Azione penale: viene esercitata, in via esclusiva, dal P.M. al fine di perseguire i reati oggetto della
notitia criminis e di compiere le successive attività investigative. Espletate le indagini preliminari, il P.M. può richiedere l’archiviazione del procedimento o promuovere l’esercizio dell’(—) mediante la formulazione del capo d’imputazione, contenuta nella richiesta di rinvio a giudizio o in
uno degli altri modi equipollenti ex artt. 60 e 405. L’atto di promovimento dell’(—) segna l’inizio
della fase processuale, del processo in senso stretto. Carattere dell’(—) sono la pubblicità, l’obbligatorietà, l’irretrattabilità.
Avocazione: consiste nella eccezionale autoassunzione, da parte del Procuratore Generale presso la Corte di Appello, della funzione investigativa e di promovimento dell’azione penale. È istituto di carattere eccezionale che ha il fine di garantire l’obbligatorietà dell’azione penale nel
caso di eventuali ritardi od omissioni delle Procure presso il Tribunale, nell’ipotesi di obiettive
situazioni di inerzia del P.M. designato o del suo dirigente. L’avocazione è obbligatoria nell’ipotesi di inerzia per scadenza dei termini (art. 412) e inerzia nella sostituzione del P.M. (artt.

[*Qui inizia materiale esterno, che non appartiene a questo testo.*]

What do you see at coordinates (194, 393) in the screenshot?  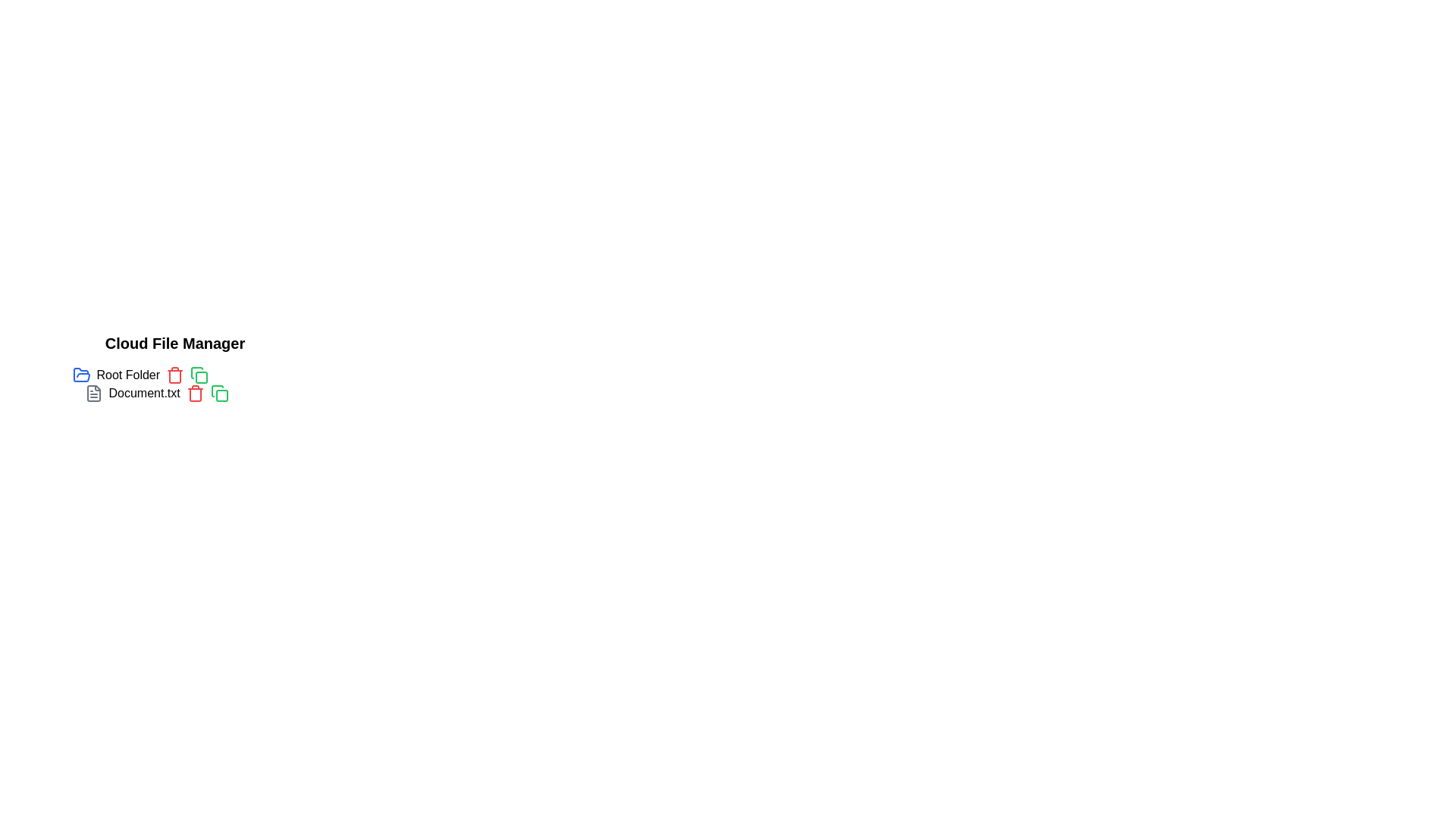 I see `the delete icon button associated with the file 'Document.txt'` at bounding box center [194, 393].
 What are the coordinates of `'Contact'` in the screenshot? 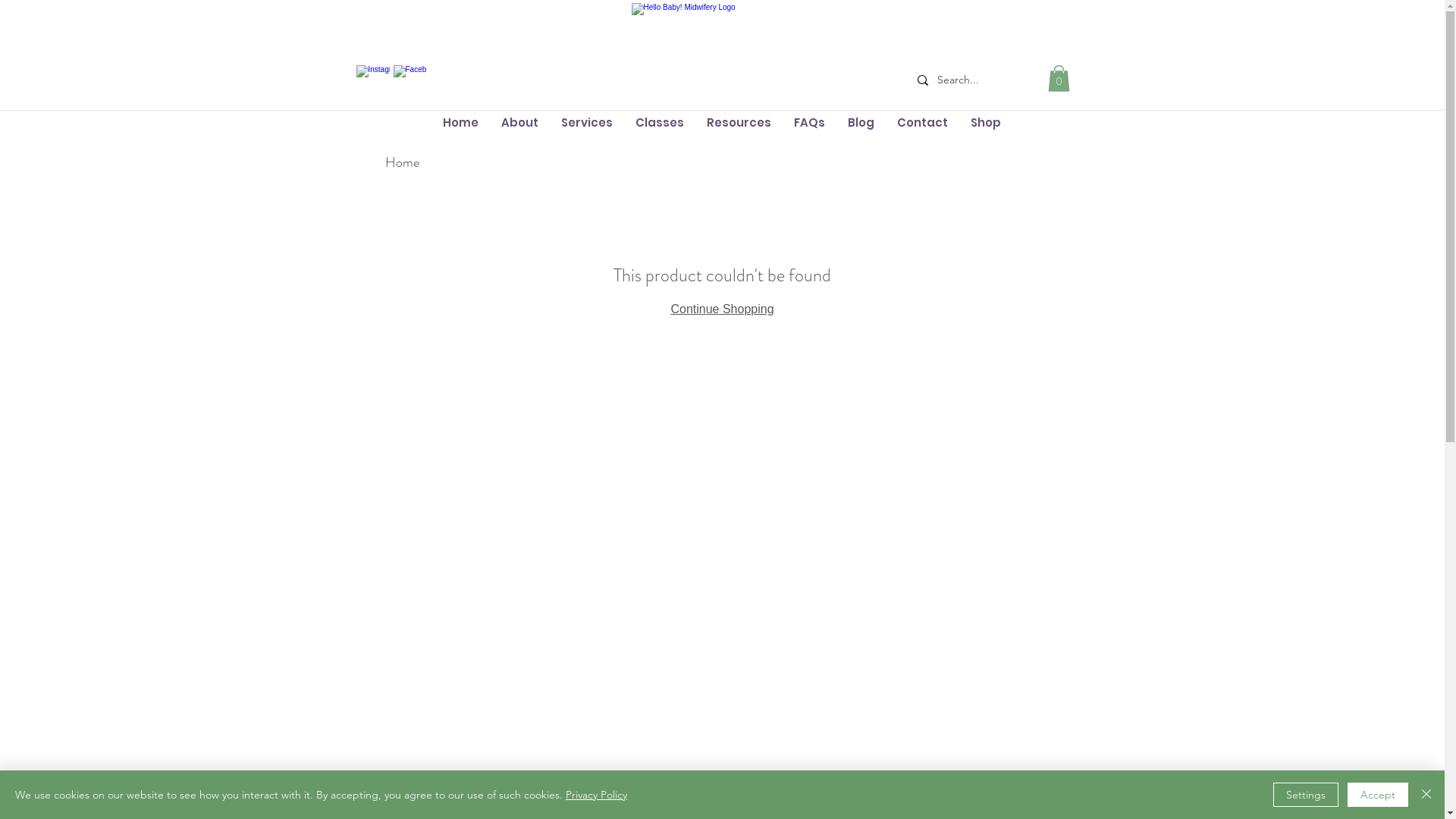 It's located at (921, 121).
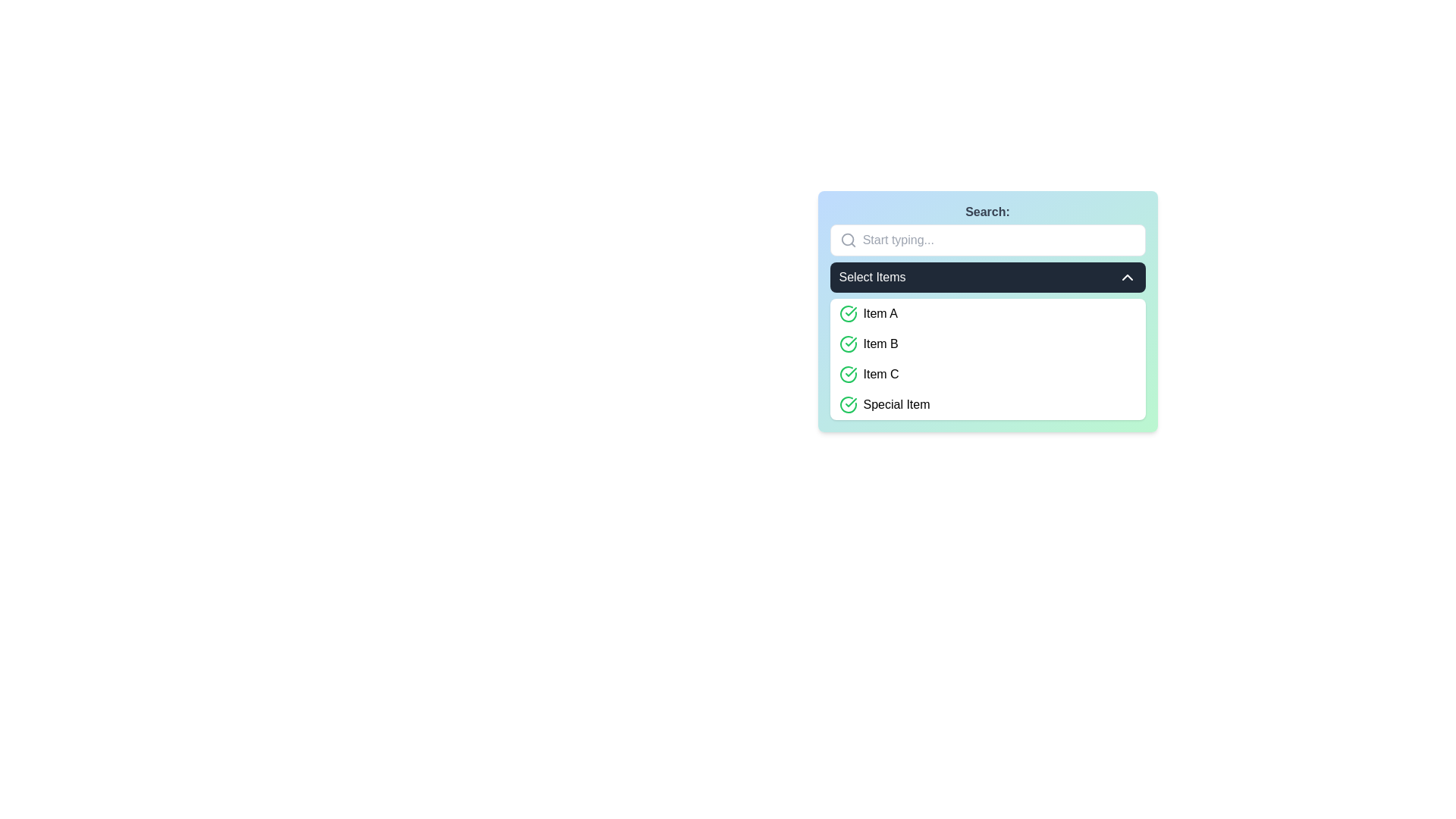 This screenshot has height=819, width=1456. What do you see at coordinates (847, 312) in the screenshot?
I see `the visual state of the circular icon with a checkmark inside it, styled with a green outline, located to the left of 'Item A' in the dropdown selection menu` at bounding box center [847, 312].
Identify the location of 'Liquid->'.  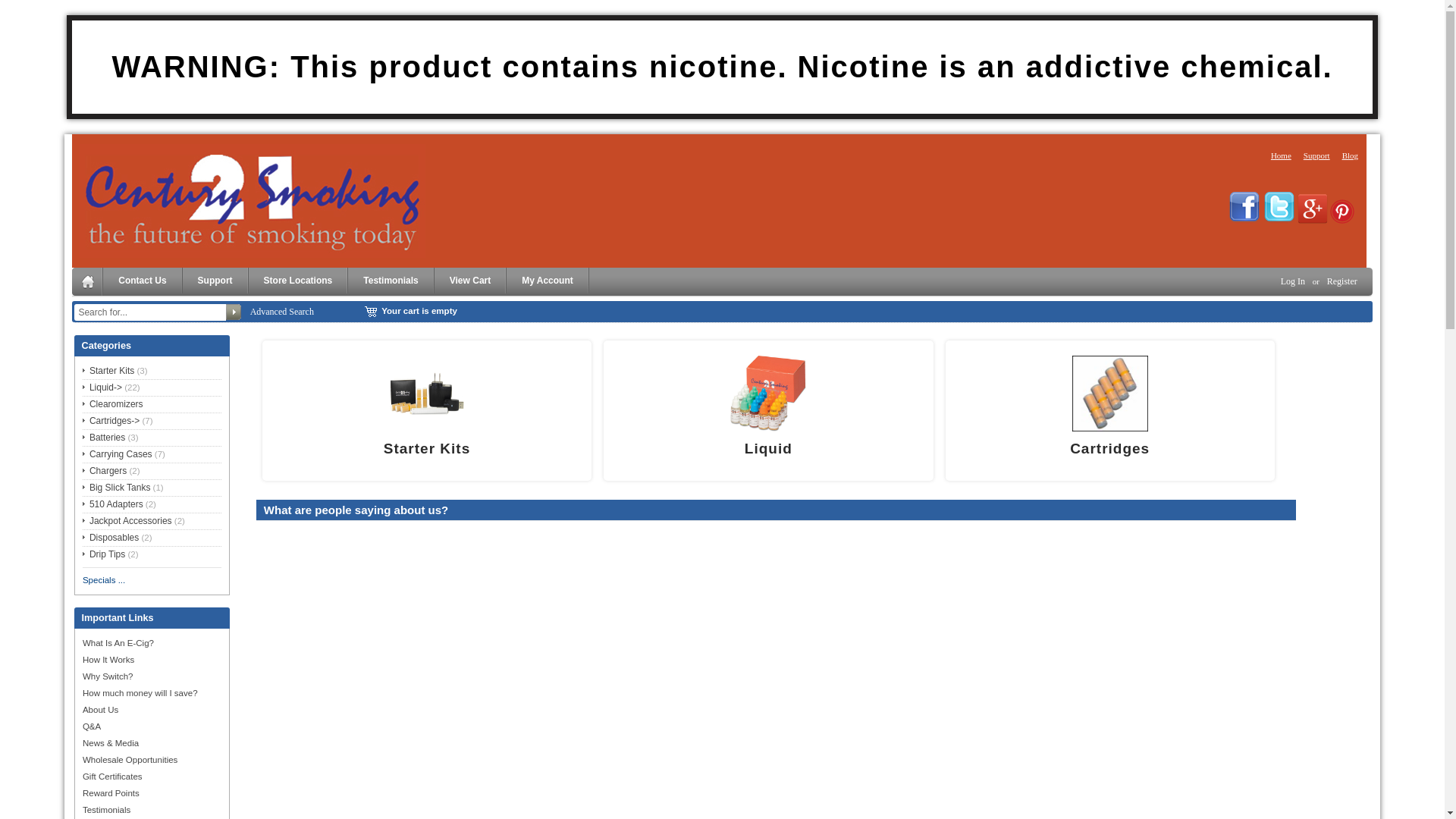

53 e 372); è facoltativa, in quanto implica valutazioni discrezionali, allorché il G.I.P. comunica al Procuratore Generale di non aver ritenuto allo stato di accogliere la richiesta di archiviazione (artt. 409, 412).
Una nuova ipotesi di avocazione è stata introdotta dall’art. 371bis, in seguito alla istituzione
delle Procure distrettuali e di quella nazionale antimafia.
Delegazione: si configura quando un ufficio del P.M. trasferisce il potere di esercitare determinate funzioni che gli appartengono, ad un altro ufficio del P.M. per il compimento di determinate attività.